* _WHAT THE TASK REQUIRES_
The data below contains pictures, which are to be skipped; the lines starting at the line with "Expand the Artistic submenu arrow" and ending at the line with "This screenshot has" are to be output exactly, both ends included.
DATASET ENTRIES Block Start
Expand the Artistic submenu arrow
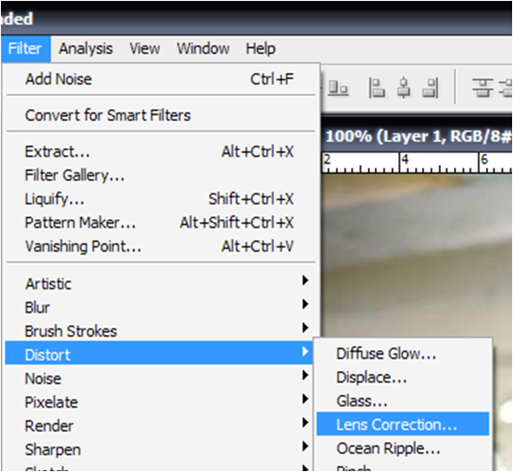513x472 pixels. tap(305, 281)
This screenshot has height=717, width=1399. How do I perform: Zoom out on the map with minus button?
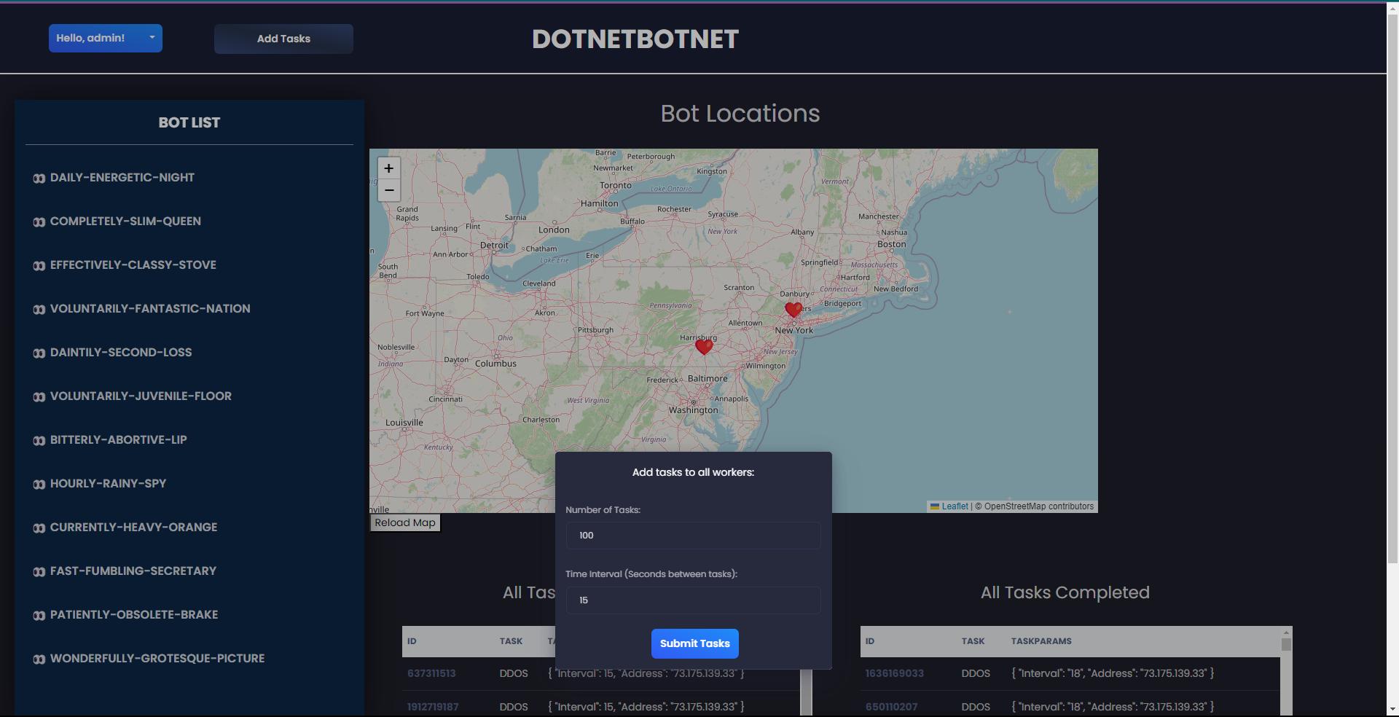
DATASET ENTRIES Block End
DATASET ENTRIES Block Start
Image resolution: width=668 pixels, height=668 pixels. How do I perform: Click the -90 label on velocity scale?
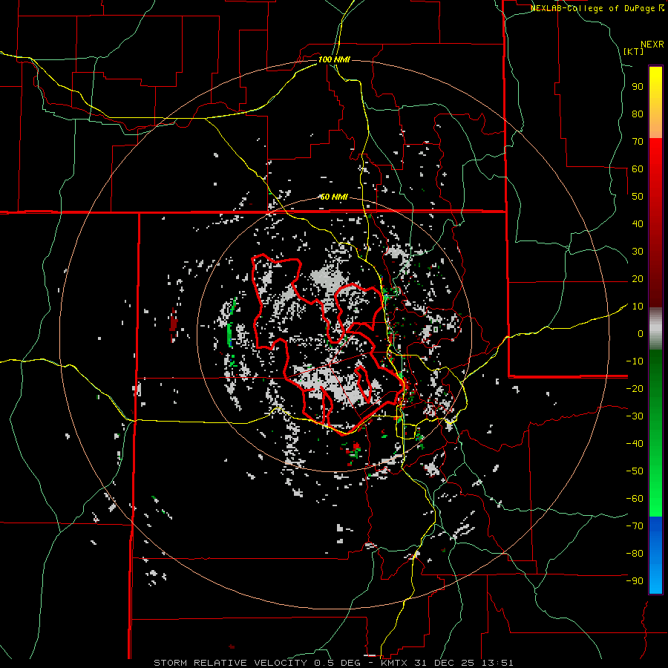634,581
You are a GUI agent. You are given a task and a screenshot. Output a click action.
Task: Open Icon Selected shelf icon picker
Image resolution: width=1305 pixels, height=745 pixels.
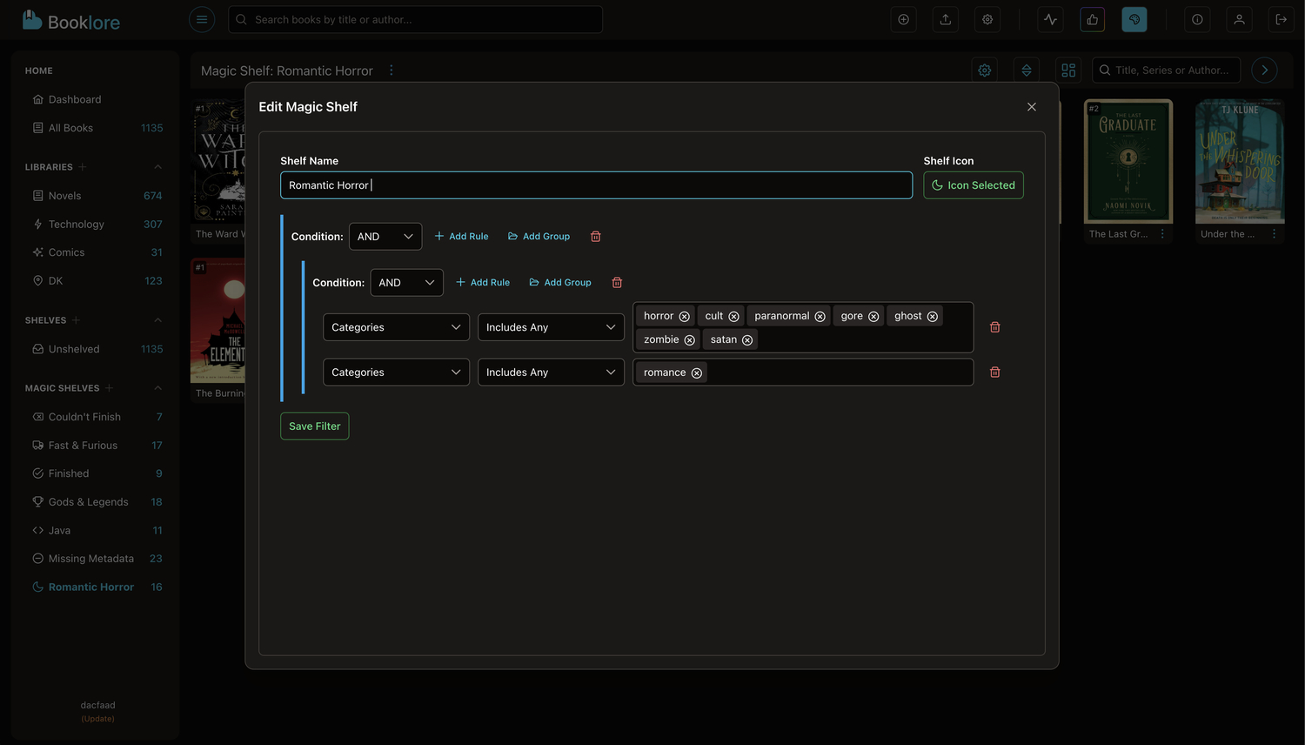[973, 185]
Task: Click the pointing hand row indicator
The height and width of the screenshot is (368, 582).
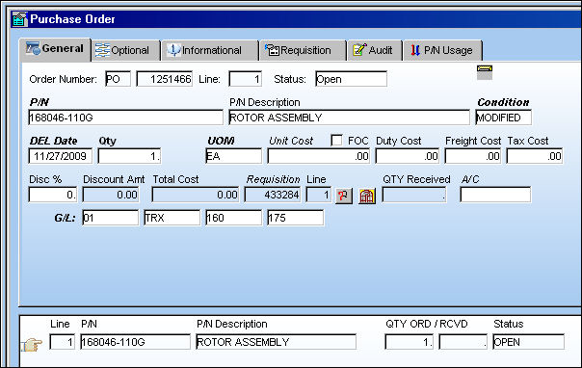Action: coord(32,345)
DATASET ENTRIES Block End
* _EXPECTED ANSWER_
Expand the Artistic submenu arrow
513x472 pixels. tap(305, 281)
This screenshot has height=717, width=1399. How do I perform: Zoom out on the map with minus button?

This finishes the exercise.